• What to do: Retype the lines of the listing below, from the line containing "Turn on Development Mode" through the line containing "Increase map width", inclusive, reproducing each line verbatim.

• Provided records:
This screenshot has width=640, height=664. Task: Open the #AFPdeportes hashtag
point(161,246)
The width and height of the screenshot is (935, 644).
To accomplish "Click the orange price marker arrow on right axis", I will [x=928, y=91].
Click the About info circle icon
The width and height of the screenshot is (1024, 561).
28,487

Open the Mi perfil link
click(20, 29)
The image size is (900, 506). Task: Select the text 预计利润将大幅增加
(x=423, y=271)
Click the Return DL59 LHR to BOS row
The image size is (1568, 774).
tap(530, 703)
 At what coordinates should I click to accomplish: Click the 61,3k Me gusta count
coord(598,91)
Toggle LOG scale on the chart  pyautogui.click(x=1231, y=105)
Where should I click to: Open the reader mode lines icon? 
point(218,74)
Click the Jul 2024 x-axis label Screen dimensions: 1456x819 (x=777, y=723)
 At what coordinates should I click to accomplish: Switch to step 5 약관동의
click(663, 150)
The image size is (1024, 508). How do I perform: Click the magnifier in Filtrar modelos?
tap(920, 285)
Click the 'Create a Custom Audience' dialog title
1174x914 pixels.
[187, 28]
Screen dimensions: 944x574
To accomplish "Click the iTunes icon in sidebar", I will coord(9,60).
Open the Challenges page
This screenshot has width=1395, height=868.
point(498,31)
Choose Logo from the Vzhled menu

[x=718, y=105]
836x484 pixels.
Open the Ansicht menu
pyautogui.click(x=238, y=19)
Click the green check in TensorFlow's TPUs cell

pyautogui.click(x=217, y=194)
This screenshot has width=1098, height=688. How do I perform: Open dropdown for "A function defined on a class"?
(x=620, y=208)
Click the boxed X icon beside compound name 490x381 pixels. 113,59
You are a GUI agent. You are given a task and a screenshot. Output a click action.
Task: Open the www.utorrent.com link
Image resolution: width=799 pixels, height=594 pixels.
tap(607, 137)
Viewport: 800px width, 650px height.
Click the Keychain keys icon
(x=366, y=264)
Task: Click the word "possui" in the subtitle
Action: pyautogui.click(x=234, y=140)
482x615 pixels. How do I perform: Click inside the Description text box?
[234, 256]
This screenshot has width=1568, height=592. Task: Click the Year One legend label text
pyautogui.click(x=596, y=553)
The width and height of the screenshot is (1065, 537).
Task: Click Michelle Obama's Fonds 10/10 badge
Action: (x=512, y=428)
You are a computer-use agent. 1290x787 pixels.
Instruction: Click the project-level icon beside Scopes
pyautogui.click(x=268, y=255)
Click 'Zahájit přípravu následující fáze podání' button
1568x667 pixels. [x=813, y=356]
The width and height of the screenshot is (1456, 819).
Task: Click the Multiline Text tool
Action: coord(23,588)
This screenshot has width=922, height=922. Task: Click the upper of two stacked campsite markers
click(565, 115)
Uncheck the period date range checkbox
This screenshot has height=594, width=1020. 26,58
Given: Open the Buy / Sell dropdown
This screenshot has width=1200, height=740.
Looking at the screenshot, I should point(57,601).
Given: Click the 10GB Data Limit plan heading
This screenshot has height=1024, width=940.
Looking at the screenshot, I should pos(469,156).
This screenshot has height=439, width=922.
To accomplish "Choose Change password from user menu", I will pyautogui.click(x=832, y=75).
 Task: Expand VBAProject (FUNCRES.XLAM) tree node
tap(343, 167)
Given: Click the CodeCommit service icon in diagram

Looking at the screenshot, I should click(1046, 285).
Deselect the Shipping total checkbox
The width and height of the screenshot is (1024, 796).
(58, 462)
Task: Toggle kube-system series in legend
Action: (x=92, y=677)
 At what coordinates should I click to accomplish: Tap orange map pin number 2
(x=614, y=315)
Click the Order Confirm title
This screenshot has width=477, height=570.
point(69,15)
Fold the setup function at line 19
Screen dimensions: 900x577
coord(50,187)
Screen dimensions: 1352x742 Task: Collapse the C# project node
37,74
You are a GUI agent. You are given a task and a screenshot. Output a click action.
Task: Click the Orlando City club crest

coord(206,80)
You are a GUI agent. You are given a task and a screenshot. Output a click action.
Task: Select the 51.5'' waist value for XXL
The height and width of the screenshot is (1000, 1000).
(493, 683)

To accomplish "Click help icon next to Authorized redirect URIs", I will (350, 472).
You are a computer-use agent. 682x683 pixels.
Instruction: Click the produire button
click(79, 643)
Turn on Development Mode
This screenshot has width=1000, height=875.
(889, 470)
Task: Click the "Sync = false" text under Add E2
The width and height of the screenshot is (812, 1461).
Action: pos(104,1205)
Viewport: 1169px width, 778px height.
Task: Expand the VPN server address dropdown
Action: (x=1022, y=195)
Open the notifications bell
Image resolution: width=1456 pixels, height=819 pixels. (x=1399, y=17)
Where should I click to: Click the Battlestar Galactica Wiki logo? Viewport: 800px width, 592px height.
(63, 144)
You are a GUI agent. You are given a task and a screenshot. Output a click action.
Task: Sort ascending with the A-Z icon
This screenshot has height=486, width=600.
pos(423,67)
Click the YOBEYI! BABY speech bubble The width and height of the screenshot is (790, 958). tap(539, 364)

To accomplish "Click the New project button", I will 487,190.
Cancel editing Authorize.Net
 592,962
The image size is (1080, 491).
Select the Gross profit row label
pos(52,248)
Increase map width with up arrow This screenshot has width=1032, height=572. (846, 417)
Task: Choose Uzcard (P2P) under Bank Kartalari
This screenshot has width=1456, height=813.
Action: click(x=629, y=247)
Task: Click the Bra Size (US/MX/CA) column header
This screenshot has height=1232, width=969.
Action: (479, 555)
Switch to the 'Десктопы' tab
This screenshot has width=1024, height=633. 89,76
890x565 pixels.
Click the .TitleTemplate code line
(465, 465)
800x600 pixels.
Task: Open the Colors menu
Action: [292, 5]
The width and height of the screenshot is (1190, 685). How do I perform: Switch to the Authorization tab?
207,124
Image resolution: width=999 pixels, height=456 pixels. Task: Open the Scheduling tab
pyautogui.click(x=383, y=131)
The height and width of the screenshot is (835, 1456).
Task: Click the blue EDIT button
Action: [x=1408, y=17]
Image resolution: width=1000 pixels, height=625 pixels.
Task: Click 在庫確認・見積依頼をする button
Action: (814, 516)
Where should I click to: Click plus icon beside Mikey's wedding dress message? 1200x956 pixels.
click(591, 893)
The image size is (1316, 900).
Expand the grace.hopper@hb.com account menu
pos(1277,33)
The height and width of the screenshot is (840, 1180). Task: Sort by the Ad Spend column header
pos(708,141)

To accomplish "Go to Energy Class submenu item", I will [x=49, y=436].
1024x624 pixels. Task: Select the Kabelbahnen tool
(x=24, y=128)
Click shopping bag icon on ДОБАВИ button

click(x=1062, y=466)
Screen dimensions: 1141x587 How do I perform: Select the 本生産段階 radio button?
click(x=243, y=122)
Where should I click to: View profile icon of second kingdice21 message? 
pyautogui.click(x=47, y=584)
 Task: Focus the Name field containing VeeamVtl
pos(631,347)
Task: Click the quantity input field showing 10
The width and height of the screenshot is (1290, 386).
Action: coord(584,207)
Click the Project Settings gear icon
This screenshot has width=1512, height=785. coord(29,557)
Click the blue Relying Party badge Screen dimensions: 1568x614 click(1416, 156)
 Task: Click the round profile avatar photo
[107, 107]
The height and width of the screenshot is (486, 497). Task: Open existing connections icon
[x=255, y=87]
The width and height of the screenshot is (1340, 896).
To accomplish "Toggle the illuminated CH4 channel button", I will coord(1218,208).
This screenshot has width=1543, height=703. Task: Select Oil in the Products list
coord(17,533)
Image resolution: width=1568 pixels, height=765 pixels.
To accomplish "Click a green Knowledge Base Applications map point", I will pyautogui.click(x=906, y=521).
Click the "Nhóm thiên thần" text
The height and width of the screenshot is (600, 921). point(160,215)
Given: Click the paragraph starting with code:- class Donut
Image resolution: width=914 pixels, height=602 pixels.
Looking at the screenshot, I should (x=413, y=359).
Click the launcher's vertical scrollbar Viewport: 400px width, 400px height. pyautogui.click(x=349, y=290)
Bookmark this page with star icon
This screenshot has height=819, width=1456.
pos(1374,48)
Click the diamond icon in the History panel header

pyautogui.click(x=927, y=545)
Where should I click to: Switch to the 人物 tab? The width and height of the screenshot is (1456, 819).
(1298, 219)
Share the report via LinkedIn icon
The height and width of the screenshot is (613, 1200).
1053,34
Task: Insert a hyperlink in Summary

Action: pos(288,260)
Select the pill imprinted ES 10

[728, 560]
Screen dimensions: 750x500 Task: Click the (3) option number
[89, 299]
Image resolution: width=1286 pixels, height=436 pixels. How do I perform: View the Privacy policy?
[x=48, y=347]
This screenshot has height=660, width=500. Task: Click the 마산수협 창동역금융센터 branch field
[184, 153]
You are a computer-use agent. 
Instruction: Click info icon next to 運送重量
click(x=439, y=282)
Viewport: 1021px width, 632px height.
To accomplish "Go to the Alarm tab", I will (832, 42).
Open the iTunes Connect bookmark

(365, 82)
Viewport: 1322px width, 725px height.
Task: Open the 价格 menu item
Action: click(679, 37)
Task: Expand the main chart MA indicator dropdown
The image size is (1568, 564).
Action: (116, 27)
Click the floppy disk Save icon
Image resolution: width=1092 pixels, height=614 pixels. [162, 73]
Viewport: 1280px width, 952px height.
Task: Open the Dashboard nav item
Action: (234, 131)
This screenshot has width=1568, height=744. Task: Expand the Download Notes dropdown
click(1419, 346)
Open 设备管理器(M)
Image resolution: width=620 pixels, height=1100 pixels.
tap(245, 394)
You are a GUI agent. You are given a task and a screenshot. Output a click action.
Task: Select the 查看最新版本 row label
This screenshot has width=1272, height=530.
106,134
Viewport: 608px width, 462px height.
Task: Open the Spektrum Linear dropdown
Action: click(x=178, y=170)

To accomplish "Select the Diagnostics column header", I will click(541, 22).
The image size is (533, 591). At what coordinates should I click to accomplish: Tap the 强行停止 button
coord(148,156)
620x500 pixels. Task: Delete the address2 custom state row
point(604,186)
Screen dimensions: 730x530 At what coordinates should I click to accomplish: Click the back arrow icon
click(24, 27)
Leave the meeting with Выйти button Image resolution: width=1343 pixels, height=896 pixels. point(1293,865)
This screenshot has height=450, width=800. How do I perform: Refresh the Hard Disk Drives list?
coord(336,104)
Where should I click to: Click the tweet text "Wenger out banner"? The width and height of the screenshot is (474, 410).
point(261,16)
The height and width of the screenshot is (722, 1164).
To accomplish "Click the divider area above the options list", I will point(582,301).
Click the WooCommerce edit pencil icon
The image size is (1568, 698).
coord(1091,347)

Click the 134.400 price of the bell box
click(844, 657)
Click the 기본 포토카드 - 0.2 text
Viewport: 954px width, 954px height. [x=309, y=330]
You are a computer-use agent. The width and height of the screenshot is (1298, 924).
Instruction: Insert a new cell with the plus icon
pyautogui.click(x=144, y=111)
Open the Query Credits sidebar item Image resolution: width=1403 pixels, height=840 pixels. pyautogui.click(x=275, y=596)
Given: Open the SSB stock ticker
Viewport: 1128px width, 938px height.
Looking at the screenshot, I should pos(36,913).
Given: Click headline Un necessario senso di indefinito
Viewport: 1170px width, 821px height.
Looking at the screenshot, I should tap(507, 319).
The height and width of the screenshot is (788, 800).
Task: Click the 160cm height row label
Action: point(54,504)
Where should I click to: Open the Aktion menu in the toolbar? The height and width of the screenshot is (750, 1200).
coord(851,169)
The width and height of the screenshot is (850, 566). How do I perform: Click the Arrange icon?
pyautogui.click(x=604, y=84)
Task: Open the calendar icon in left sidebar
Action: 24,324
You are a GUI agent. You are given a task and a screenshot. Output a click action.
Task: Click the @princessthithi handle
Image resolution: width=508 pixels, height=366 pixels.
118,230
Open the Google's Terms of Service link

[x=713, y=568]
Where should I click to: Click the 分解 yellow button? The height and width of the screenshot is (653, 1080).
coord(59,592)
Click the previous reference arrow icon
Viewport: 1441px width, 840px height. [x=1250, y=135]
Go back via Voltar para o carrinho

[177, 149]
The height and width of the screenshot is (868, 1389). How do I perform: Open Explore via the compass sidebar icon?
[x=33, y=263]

• Answer in full:
Turn on Development Mode
This screenshot has width=1000, height=875.
(889, 470)
Task: Click the "Sync = false" text under Add E2
The width and height of the screenshot is (812, 1461).
Action: pos(104,1205)
Viewport: 1169px width, 778px height.
Task: Expand the VPN server address dropdown
Action: (x=1022, y=195)
Open the notifications bell
Image resolution: width=1456 pixels, height=819 pixels. (x=1399, y=17)
Where should I click to: Click the Battlestar Galactica Wiki logo? Viewport: 800px width, 592px height.
(63, 144)
You are a GUI agent. You are given a task and a screenshot. Output a click action.
Task: Sort ascending with the A-Z icon
This screenshot has height=486, width=600.
pos(423,67)
Click the YOBEYI! BABY speech bubble The width and height of the screenshot is (790, 958). tap(539, 364)

To accomplish "Click the New project button", I will 487,190.
Cancel editing Authorize.Net
 592,962
The image size is (1080, 491).
Select the Gross profit row label
pos(52,248)
Increase map width with up arrow This screenshot has width=1032, height=572. (846, 417)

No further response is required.